§ Task directions: In full and without change, transcribe the records below.

§ Data excerpts:

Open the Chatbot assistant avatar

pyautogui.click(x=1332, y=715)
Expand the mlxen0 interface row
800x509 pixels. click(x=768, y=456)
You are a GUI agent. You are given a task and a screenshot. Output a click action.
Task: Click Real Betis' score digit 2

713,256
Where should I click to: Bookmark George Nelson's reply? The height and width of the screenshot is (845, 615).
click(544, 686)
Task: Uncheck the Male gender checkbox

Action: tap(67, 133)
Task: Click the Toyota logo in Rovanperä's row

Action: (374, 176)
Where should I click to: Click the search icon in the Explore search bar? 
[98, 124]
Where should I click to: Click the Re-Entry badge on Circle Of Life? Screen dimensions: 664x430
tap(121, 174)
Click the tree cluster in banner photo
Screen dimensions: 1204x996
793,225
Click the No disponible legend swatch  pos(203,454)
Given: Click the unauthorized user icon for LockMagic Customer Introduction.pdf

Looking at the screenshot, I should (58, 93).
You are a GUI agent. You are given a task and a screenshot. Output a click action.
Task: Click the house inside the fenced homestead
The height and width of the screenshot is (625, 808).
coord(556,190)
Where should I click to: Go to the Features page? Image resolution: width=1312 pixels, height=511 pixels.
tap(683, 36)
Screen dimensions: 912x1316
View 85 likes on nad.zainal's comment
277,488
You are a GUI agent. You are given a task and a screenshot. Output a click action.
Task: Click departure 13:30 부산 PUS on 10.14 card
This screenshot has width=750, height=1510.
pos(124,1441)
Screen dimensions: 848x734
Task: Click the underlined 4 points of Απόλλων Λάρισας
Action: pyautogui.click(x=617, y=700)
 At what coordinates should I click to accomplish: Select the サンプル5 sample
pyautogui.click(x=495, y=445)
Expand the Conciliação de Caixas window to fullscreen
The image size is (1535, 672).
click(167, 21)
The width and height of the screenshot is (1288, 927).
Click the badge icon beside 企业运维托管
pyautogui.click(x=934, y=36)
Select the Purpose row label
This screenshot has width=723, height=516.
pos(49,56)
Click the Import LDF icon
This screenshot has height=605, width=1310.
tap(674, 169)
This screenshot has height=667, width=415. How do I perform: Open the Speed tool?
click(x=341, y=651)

§ Exercise response:
Open the Chatbot assistant avatar

pyautogui.click(x=1332, y=715)
Expand the mlxen0 interface row
800x509 pixels. click(x=768, y=456)
You are a GUI agent. You are given a task and a screenshot. Output a click action.
Task: Click Real Betis' score digit 2

713,256
Where should I click to: Bookmark George Nelson's reply? The height and width of the screenshot is (845, 615).
click(544, 686)
Task: Uncheck the Male gender checkbox

Action: tap(67, 133)
Task: Click the Toyota logo in Rovanperä's row

Action: (374, 176)
Where should I click to: Click the search icon in the Explore search bar? 
[98, 124]
Where should I click to: Click the Re-Entry badge on Circle Of Life? Screen dimensions: 664x430
tap(121, 174)
Click the tree cluster in banner photo
Screen dimensions: 1204x996
793,225
Click the No disponible legend swatch  pos(203,454)
Given: Click the unauthorized user icon for LockMagic Customer Introduction.pdf

Looking at the screenshot, I should (58, 93).
You are a GUI agent. You are given a task and a screenshot. Output a click action.
Task: Click the house inside the fenced homestead
The height and width of the screenshot is (625, 808).
coord(556,190)
Where should I click to: Go to the Features page? Image resolution: width=1312 pixels, height=511 pixels.
tap(683, 36)
Screen dimensions: 912x1316
View 85 likes on nad.zainal's comment
277,488
You are a GUI agent. You are given a task and a screenshot. Output a click action.
Task: Click departure 13:30 부산 PUS on 10.14 card
This screenshot has width=750, height=1510.
pos(124,1441)
Screen dimensions: 848x734
Task: Click the underlined 4 points of Απόλλων Λάρισας
Action: pyautogui.click(x=617, y=700)
 At what coordinates should I click to accomplish: Select the サンプル5 sample
pyautogui.click(x=495, y=445)
Expand the Conciliação de Caixas window to fullscreen
The image size is (1535, 672).
click(167, 21)
The width and height of the screenshot is (1288, 927).
Click the badge icon beside 企业运维托管
pyautogui.click(x=934, y=36)
Select the Purpose row label
This screenshot has width=723, height=516.
pos(49,56)
Click the Import LDF icon
This screenshot has height=605, width=1310.
tap(674, 169)
This screenshot has height=667, width=415. How do I perform: Open the Speed tool?
click(x=341, y=651)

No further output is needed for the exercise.